### TASK DESCRIPTION
Write out the records below exactly as they appear, skipping each picture.

[Stored data]

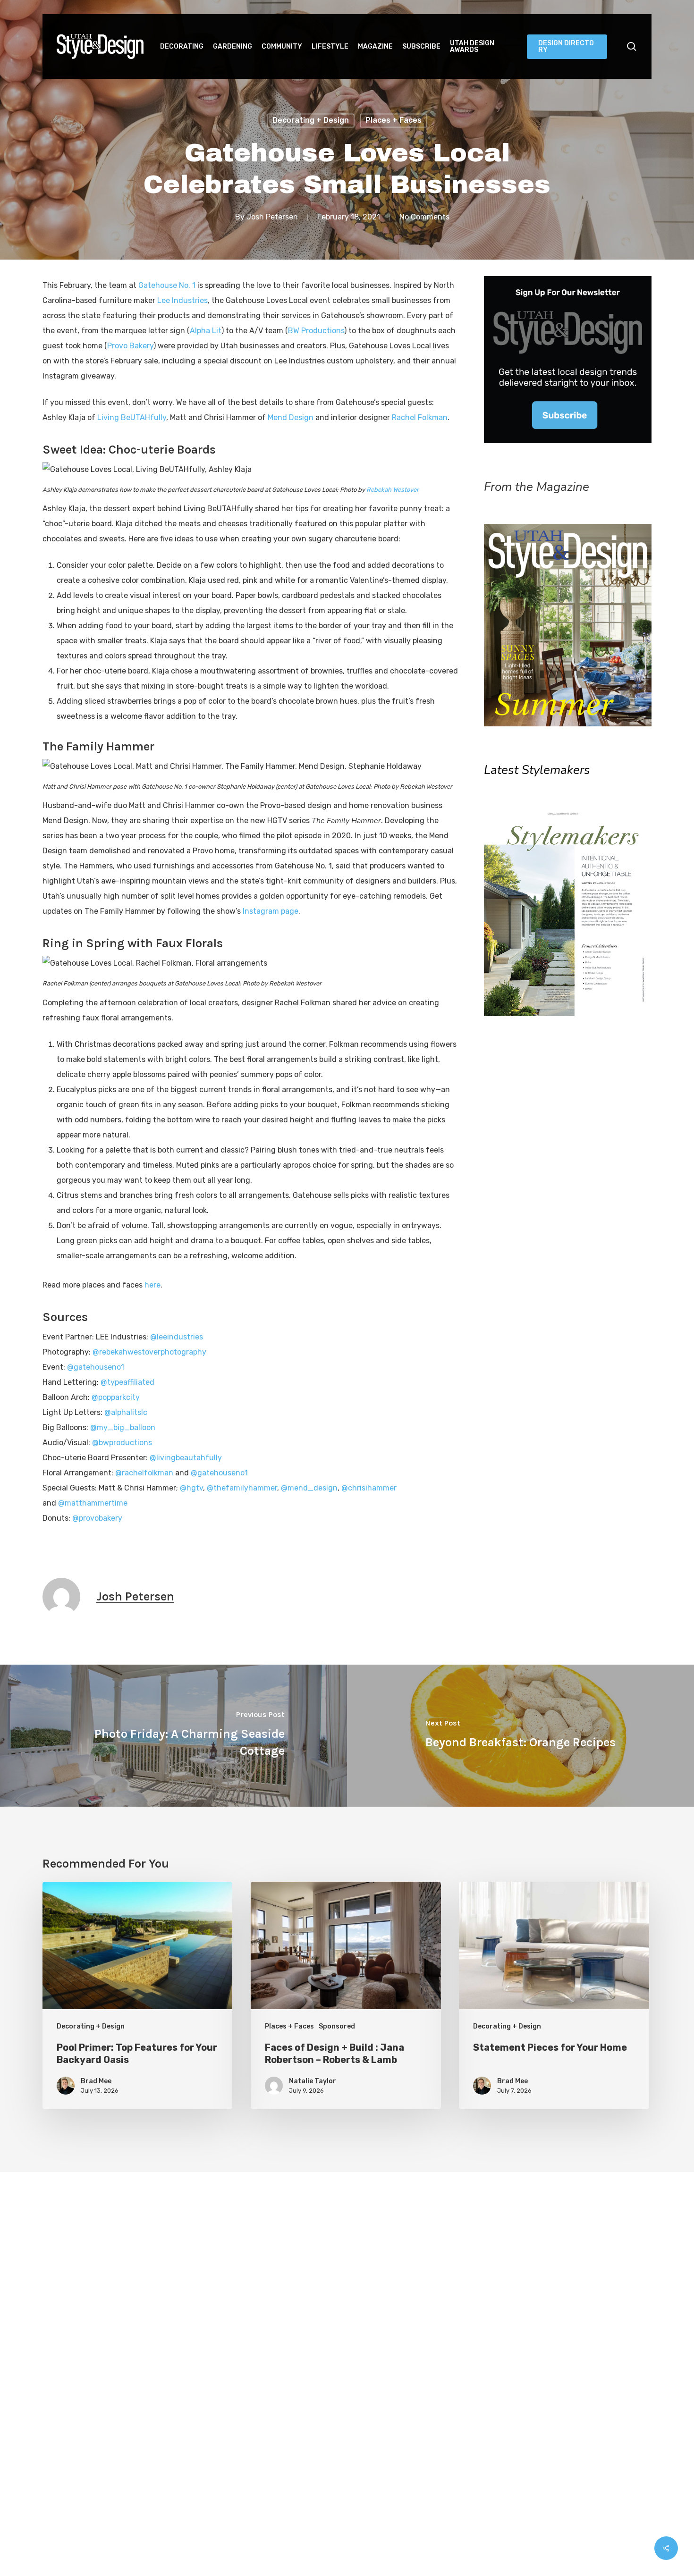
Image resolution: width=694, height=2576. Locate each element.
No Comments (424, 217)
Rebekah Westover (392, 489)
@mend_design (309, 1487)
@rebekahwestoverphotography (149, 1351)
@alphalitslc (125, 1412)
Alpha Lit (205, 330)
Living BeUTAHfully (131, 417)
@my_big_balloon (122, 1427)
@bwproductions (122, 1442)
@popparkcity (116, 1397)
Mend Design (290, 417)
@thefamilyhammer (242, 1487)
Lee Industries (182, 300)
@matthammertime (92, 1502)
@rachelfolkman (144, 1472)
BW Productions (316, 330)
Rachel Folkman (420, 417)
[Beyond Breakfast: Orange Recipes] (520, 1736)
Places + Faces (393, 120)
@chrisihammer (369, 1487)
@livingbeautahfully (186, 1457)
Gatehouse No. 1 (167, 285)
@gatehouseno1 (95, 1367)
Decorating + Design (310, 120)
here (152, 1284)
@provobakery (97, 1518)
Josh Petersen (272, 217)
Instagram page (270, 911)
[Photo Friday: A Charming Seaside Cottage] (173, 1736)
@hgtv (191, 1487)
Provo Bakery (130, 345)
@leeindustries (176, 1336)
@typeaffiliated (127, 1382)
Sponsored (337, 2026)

### EXERCISE RESPONSE
Image resolution: width=694, height=2576. Locate each element.
No Comments (424, 217)
Rebekah Westover (392, 489)
@mend_design (309, 1487)
@rebekahwestoverphotography (149, 1351)
@alphalitslc (125, 1412)
Alpha Lit (205, 330)
Living BeUTAHfully (131, 417)
@my_big_balloon (122, 1427)
@bwproductions (122, 1442)
@popparkcity (116, 1397)
Mend Design (290, 417)
@thefamilyhammer (242, 1487)
Lee Industries (182, 300)
@matthammertime (92, 1502)
@rachelfolkman (144, 1472)
BW Productions (316, 330)
Rachel Folkman (420, 417)
[Beyond Breakfast: Orange Recipes] (520, 1736)
Places + Faces (393, 120)
@chrisihammer (369, 1487)
@livingbeautahfully (186, 1457)
Gatehouse No. 1 (167, 285)
@gatehouseno1 (95, 1367)
Decorating + Design (310, 120)
here (152, 1284)
@provobakery (97, 1518)
Josh Petersen (272, 217)
Instagram page (270, 911)
[Photo Friday: A Charming Seaside Cottage] (173, 1736)
@hgtv (191, 1487)
Provo Bakery (130, 345)
@leeindustries (176, 1336)
@typeaffiliated (127, 1382)
Sponsored (337, 2026)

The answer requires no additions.